30 C
Medan
Monday, November 25, 2024
spot_img

Melamar Pakai KTP Hamzah, Pekerja Tewas Itu Ternyata Adiknya

Foto: Jalal/PM Orangtua Amar Hamdani, pekerja tewas korban ledakan terowongan PLTA yang dikerjakan PT WEB di Tanah Karo, menangis histeris saat mengantar jenazah anaknya ke pemakaman, Kamis (23/2/2016).
Foto: Jalal/PM
Orangtua Amar Hamdani, pekerja tewas korban ledakan terowongan PLTA yang dikerjakan PT WEB di Tanah Karo, menangis histeris saat mengantar jenazah anaknya ke pemakaman, Kamis (23/2/2016).

SUMUTPOS.CO – Isak tangis mengiringi kedatangan jenazah Hamzah (19), di rumah duka Jalan SM Raja Lingkungan III, Kelurahan Bandarsono, Kota Tebingtinggi, Rabu (24/2) dini hari. Hamzah adalah 1 dari 6 korban tewas dalam tragedi meledaknya terowongan Pembangkit Listrik Tenaga Air (PLTA) yang dikerjakan PT Wampu Eletronik Power (WEP) di Desa Reh Tengah, Kecamatan Kuta Buluh, Kabupaten Karo, Sumut.

Namun ada kisah menarik dalam tragedi maut itu, pihak keluarga menyangkal jenazah tersebut sebagai Hamzah, melainkan Amar Hamdan (17). “Dia bukan Hamzah, tapi Amar Handan. Amar adalah adik Hamzah,” aku Sunardi (46), ayah kandung korban, Kamis (25/2).

Data dari kepolisian menyebut korban bernama Hamzah. Hal itu juga sesuai dengan KTP yang dipakainya saat melamar ke PT. WEB. Ditanya demikian, Sunardi sempat terdiam sejenak. Setelah menarik nafas panjang, Sunardi akhirnya mengaku saat melamar ke perusahaan milik Warga Negara Korea itu, Amar memakai KTP abangnya (Hamzah).

Amar, kata Sunardi, sengaja memakai KTP Hamzah, karena saat menjatuhkan surat lamaran itu dia masih belum cukup umur. “ Waktu melamar itu Amar belum cukup umur, masih 17 tahun. Jadi dia pinjamlah KTP abangnya. Hamzah tidak merantau, adiknya yang diterima bekerja di perusahaan itu,” beber Sunardi sembari mengatakan, mendiang adalah anak ketiga dari lima bersaudara.

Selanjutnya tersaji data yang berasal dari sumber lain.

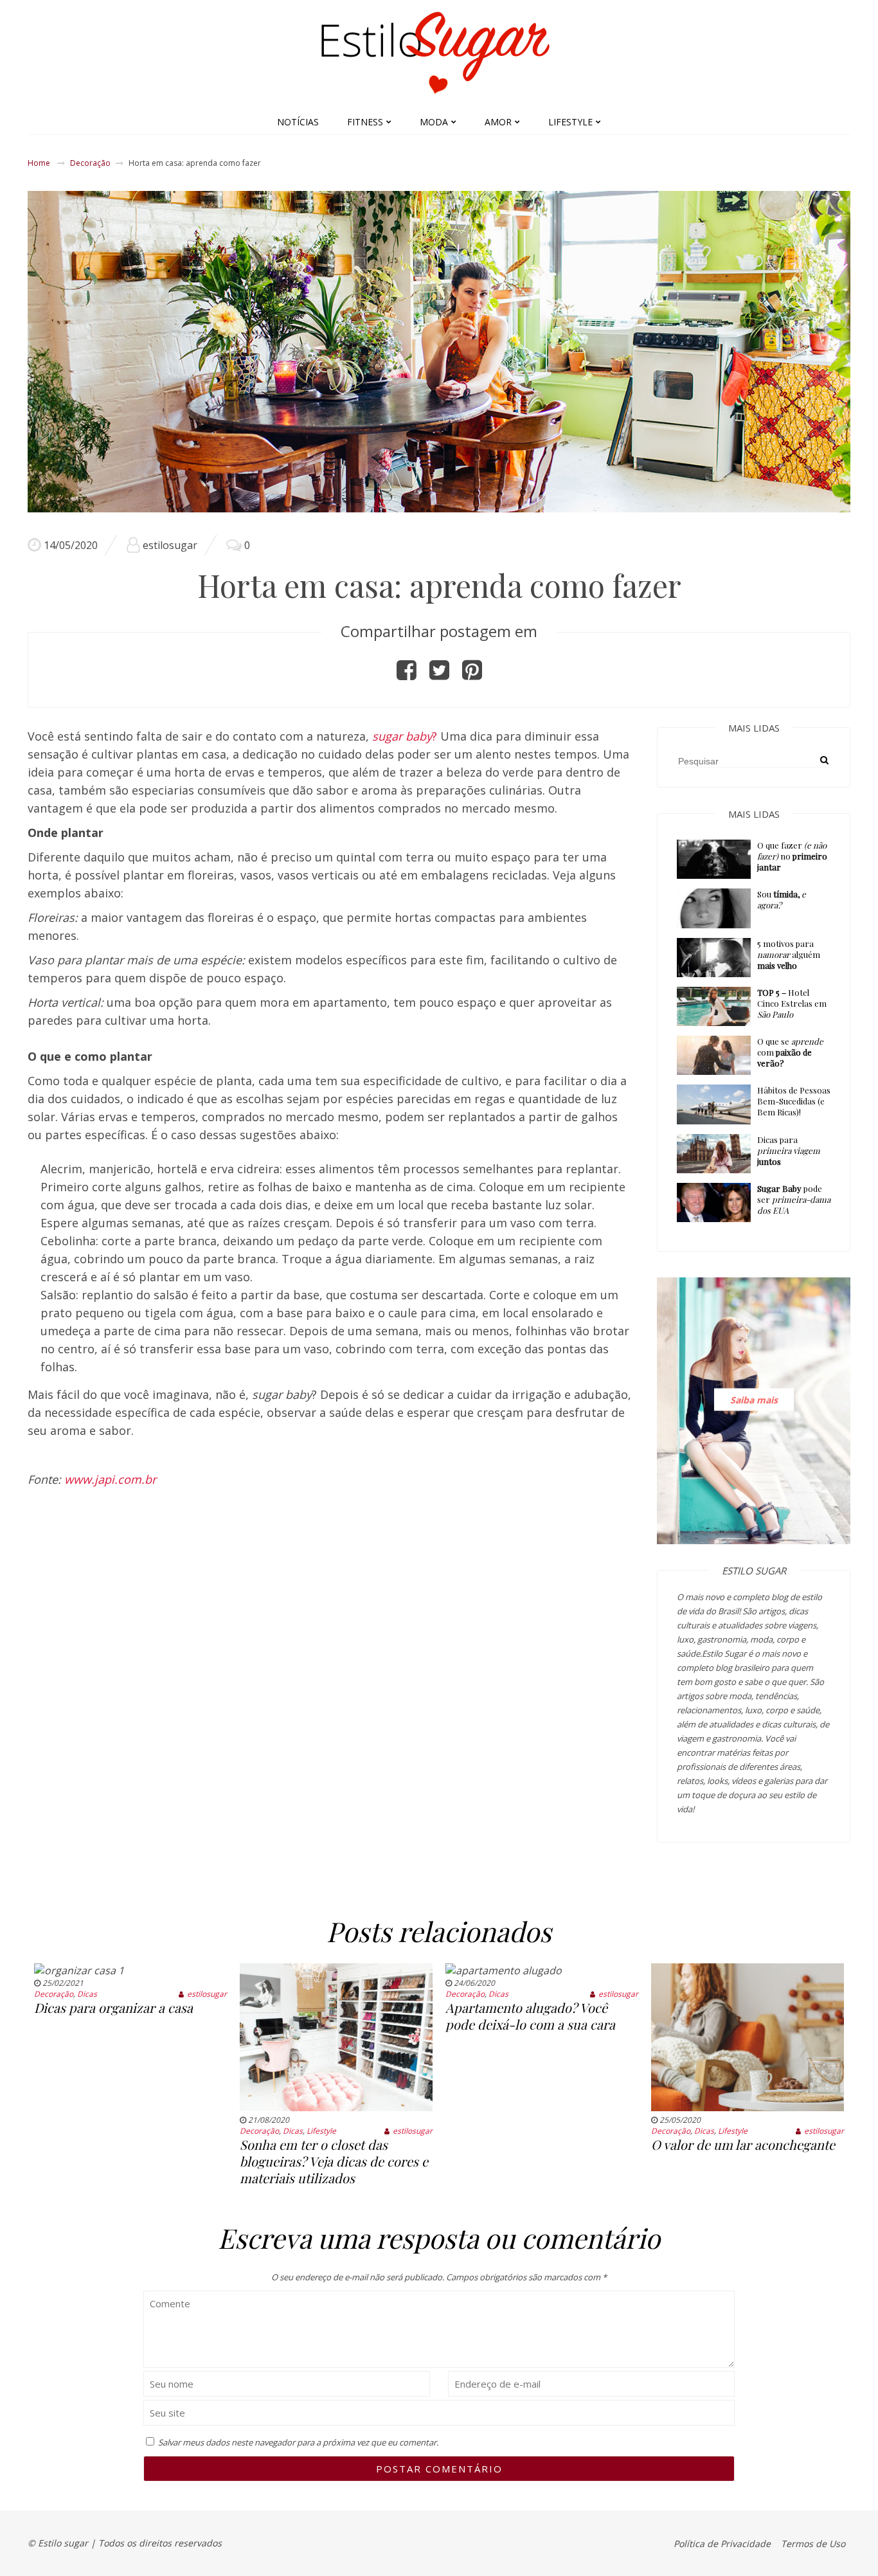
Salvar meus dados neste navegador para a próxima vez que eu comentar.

Dikisahkan Sunardi, setelah tamat SMA, Amar tidak melanjutkan pendidikannya, tapi langsung bekerja sebagai kuli bangunan.

“Sebelumnya tidak ada firasat buruk akan kehilangan Amar. Kami mendapat kabar duka dari korban selamat yang juga warga Kota Tebingtinggi,” terang Sunardi. Namun beberapa hari lalu, Amar sempat menghubungi ibunya Nurleli (41). Amar mengaku baru bisa pulang minggu depan, karena saat ini dia dan pekerja lain masih sibuk menggali terowongan untuk PLTA.

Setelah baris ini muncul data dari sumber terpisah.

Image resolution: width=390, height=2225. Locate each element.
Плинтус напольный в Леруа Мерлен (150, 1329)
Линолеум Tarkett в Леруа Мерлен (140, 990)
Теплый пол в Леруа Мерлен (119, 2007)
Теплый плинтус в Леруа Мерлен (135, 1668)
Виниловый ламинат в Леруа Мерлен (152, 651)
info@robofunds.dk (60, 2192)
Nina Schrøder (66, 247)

Dan korban benar-benar pulang.. tapi sebagai jenazah. “Kami tidak habis pikir kalau anak kami akan begitu cepat meninggalkan kami. Amar termasuk anak yang paling perhatian kepada orangtua, terutama pada ibunya. Mendiang selalu membawa oleh-oleh ketika pulang merantau. Janjinya mau pulang, tapi mayatnya yang sampai di rumah,” ratap Sunardi.

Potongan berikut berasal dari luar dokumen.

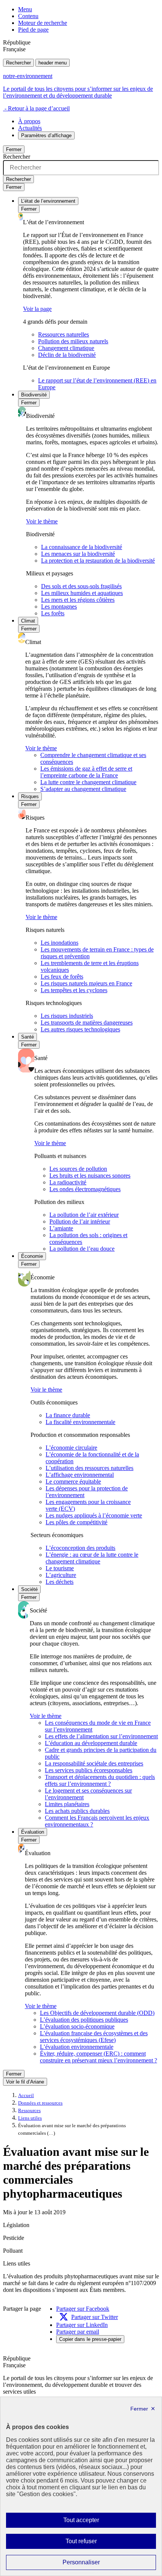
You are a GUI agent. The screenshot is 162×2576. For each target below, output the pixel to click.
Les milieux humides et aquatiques (82, 593)
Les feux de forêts (62, 976)
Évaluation (32, 1832)
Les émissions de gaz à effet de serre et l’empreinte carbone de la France (86, 772)
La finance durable (68, 1415)
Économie (32, 1256)
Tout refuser (92, 2543)
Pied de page (33, 29)
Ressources (29, 2110)
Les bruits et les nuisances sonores (89, 1175)
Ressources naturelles (63, 334)
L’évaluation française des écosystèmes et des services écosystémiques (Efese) (94, 2036)
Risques (30, 796)
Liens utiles (30, 2118)
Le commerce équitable (73, 1481)
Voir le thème (42, 521)
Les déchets (59, 1582)
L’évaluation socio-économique (77, 2026)
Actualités (30, 128)
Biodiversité (34, 395)
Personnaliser (96, 2564)
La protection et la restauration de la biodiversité (98, 560)
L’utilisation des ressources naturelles (89, 1468)
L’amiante (61, 1228)
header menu (52, 63)
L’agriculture (61, 1575)
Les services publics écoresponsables (88, 1770)
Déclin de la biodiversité (67, 355)
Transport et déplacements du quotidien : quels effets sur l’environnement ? (100, 1780)
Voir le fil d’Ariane (25, 2082)
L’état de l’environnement (48, 201)
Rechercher (18, 63)
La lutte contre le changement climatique (88, 782)
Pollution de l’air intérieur (79, 1221)
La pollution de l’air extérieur (84, 1215)
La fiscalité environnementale (80, 1422)
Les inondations (59, 942)
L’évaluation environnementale (76, 2047)
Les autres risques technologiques (80, 1029)
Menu (25, 9)
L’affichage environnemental (80, 1475)
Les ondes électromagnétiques (85, 1189)
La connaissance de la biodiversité (81, 547)
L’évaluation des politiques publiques (84, 2019)
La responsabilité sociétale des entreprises (94, 1763)
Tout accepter (93, 2522)
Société (29, 1589)
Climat (28, 621)
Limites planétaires (67, 1804)
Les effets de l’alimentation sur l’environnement (101, 1736)
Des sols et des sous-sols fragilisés (81, 586)
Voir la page (37, 309)
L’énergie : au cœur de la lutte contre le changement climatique (92, 1558)
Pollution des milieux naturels (73, 341)
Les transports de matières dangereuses (87, 1022)
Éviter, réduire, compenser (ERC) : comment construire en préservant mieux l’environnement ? (98, 2057)
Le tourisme (60, 1568)
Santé (27, 1037)
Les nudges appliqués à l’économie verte (94, 1515)
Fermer (13, 149)
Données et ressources (40, 2103)
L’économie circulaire (71, 1447)
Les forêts (52, 613)
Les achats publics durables (77, 1811)
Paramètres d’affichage (46, 135)
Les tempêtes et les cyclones (74, 990)
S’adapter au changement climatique (83, 789)
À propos (29, 121)
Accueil (26, 2095)
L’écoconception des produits (80, 1548)
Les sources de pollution (78, 1169)
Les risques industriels (67, 1016)
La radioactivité (67, 1182)
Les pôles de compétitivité (76, 1522)
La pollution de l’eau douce (82, 1248)
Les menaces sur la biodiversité (78, 554)
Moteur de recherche (42, 23)
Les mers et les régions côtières (78, 600)
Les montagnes (59, 606)
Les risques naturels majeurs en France (86, 983)
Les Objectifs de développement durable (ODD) (97, 2013)
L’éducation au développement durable (91, 1743)
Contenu (28, 16)
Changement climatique (66, 348)
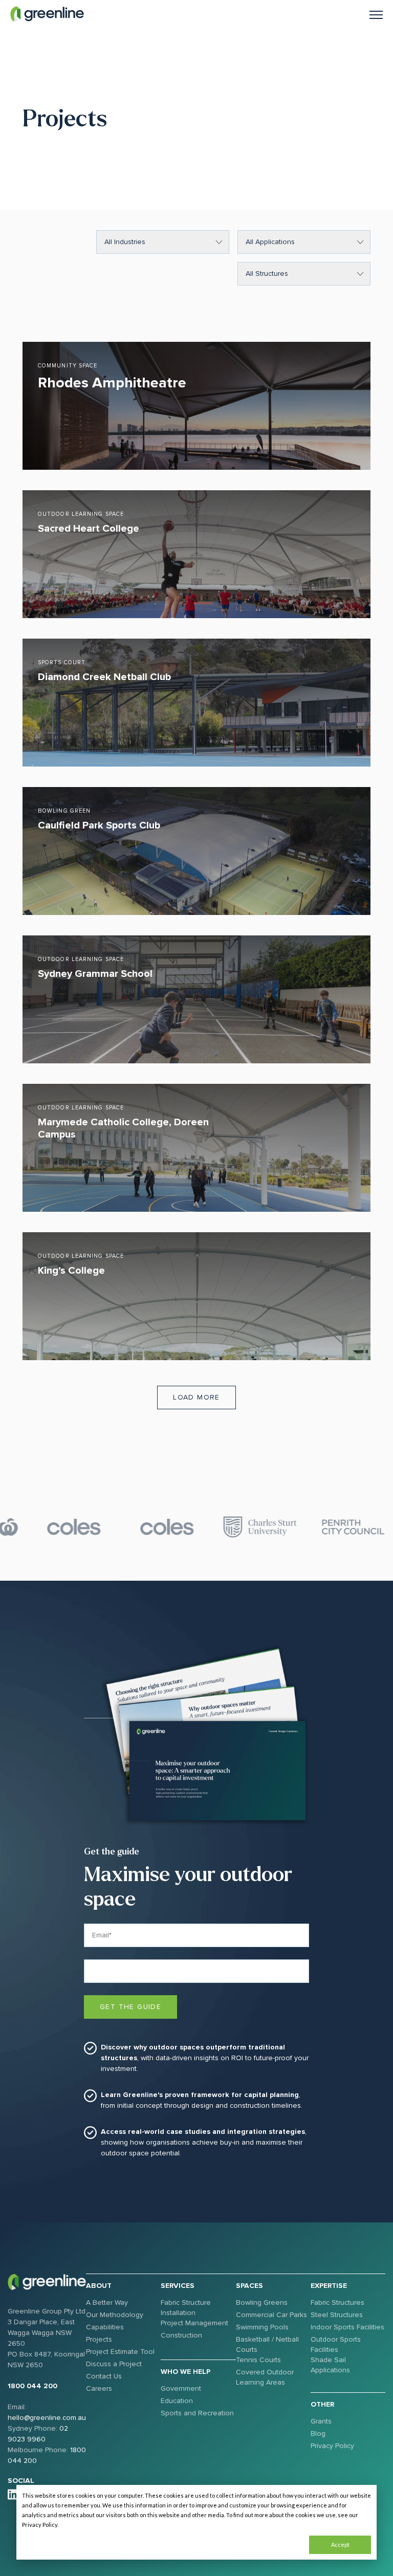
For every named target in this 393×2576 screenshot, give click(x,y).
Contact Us (104, 2376)
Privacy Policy (332, 2445)
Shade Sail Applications (330, 2364)
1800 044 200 (32, 2386)
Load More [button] (196, 1397)
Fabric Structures (337, 2302)
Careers (99, 2388)
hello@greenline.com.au (47, 2417)
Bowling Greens (262, 2302)
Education (177, 2400)
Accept (340, 2544)
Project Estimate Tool (120, 2351)
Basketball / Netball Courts (267, 2344)
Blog (318, 2433)
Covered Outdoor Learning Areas (265, 2377)
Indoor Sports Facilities (347, 2327)
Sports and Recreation (197, 2413)
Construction (181, 2335)
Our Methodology (114, 2314)
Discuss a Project (114, 2364)
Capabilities (105, 2327)
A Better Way (107, 2302)
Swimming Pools (262, 2327)
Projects (99, 2339)
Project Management (194, 2323)
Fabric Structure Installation (186, 2307)
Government (181, 2388)
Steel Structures (337, 2314)
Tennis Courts (258, 2359)
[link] (47, 13)
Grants (321, 2421)
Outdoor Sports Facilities (336, 2344)
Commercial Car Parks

“Sekali lagi saya katakan, bukan Hamzah yang meninggal, tapi adiknya Amar Hamdan. Dia pakai KTP abangnya untuk bekerja,” ulang Sunardi.

Sementara Nurleli tak henti-hentinya menangis dan meratapi jenazah putra tercintanya. Nurleli juga tak menyangka, anak yang paling dia sayangi itu akan pergi begitu cepat. Bahkan sangkin terpukulnya, Nurleli berkali-kali jatuh pingsang. Bahkan saat jenazah korban dimakamkan di Tempat Perkuburan Umum (TPU) Jalan SM Raja Kota Tebingtinggi, Nurleli kembali pingsan.

Saat diwawancarai setelah siuman, Nurleli tak sanggup mengucapkan sepatah kata pun, hanya air matanya saja yang mengalir deras. Sejauh ini Sunardi mengaku belum ada menerima ucapan belasungkawa maupun santunan dari pihak perusahaan. “Meski begitu, saya dengar pihak perusahaan tetap mau bertanggungjawab,” jelas Sunardi sambil menangis.

Warga Kota Tebingtinggi yang bekerja di proyek pembangunan PLTA dan saat ini masih dirawat di rumah sakit adalah, Didit Pradana (23), Dermansyah (25) dan Mahrizal Yunus (25), ketiganya warga Kelurahan Persiakan Kota Tebingtinggi. Jenazah Amar dibawa menggunakan mobil ambulans tiba di rumah duka sekira pukul 02.00 WIB. (cr3/deo)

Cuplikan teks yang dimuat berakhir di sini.